▶ _DATA FOR ANALYSIS_
* * * * *
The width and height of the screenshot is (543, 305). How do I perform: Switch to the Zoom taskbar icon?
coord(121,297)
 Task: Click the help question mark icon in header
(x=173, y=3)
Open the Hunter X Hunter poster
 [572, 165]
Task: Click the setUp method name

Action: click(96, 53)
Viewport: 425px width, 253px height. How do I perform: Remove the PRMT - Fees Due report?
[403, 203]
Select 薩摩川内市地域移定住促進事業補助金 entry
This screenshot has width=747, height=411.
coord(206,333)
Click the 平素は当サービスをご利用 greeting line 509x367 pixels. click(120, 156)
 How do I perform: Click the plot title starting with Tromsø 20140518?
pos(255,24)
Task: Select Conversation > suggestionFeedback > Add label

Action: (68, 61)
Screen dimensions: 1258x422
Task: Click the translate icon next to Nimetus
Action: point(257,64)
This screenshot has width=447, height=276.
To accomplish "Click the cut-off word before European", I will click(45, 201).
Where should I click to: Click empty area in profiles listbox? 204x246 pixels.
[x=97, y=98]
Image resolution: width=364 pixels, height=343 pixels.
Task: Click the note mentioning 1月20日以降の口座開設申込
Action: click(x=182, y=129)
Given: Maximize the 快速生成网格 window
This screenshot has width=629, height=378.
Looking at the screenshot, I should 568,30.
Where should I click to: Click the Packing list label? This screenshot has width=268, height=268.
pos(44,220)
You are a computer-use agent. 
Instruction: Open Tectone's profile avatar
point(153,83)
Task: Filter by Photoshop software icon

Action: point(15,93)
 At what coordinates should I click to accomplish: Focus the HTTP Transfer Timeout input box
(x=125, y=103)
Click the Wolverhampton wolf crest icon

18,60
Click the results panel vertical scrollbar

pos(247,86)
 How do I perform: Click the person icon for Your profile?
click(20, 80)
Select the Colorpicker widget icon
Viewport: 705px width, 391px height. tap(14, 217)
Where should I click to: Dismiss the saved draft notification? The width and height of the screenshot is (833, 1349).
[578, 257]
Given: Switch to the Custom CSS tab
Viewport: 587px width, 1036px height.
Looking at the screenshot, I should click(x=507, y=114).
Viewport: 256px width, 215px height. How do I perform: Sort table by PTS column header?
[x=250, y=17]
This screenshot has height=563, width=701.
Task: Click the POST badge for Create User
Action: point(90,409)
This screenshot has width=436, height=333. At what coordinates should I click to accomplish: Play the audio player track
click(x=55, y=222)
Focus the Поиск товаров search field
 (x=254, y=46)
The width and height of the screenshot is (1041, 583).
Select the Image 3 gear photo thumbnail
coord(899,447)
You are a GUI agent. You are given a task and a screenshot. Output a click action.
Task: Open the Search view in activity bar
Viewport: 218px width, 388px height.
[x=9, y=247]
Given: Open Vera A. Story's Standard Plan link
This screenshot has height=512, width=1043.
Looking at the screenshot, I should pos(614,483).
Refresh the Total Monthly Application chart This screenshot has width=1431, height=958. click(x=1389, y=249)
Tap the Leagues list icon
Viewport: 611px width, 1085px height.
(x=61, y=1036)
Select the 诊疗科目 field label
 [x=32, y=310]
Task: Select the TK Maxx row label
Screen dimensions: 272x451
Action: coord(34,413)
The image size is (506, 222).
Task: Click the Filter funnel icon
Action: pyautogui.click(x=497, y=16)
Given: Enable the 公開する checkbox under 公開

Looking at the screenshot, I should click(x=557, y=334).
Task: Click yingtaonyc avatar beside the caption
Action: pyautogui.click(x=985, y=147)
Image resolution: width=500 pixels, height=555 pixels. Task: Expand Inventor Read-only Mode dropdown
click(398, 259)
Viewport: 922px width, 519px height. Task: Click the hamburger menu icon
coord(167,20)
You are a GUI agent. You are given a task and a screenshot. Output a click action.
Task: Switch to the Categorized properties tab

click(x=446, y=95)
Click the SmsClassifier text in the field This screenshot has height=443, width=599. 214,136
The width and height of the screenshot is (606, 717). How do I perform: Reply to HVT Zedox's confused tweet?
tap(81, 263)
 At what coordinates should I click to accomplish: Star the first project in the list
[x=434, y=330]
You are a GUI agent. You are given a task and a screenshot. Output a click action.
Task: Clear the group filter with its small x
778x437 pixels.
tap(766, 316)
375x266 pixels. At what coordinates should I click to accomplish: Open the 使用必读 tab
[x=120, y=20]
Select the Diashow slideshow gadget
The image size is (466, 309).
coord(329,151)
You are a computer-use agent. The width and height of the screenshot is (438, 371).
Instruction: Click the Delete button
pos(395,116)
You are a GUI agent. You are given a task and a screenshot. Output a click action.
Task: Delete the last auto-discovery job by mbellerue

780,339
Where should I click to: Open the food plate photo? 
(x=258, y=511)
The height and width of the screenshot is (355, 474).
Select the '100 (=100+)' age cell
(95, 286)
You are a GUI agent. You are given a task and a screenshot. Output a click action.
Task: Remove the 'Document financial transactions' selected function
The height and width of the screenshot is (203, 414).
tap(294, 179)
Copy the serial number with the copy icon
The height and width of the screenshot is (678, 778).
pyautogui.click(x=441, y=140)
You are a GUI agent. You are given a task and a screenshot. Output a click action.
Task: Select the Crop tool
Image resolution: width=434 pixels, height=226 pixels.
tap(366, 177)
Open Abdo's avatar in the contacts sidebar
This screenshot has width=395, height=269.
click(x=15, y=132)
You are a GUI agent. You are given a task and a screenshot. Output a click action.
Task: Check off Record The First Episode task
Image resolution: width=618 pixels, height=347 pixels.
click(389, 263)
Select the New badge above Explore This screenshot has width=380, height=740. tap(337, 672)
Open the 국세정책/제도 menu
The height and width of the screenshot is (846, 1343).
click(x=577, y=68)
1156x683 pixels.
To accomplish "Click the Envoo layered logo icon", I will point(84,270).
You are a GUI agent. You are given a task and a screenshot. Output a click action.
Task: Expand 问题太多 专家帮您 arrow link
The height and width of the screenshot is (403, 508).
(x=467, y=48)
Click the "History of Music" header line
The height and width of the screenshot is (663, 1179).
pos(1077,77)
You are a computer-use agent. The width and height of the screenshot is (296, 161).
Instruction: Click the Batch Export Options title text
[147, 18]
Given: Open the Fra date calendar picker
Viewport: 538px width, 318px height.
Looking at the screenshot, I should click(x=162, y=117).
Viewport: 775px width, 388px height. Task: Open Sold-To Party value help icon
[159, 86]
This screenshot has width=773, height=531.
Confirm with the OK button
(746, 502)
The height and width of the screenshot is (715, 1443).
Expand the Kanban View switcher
* * * * *
▶ _TASK BRIEF_
Set down again, word for word, the stretch of records from the line with "Click the results panel vertical scrollbar" to the line with "Given: Switch to the Custom CSS tab", both of those lines included.

▶ _REPLY TO THE EXERCISE_
Click the results panel vertical scrollbar

pos(247,86)
 How do I perform: Click the person icon for Your profile?
click(20, 80)
Select the Colorpicker widget icon
Viewport: 705px width, 391px height. tap(14, 217)
Where should I click to: Dismiss the saved draft notification? The width and height of the screenshot is (833, 1349).
[578, 257]
Given: Switch to the Custom CSS tab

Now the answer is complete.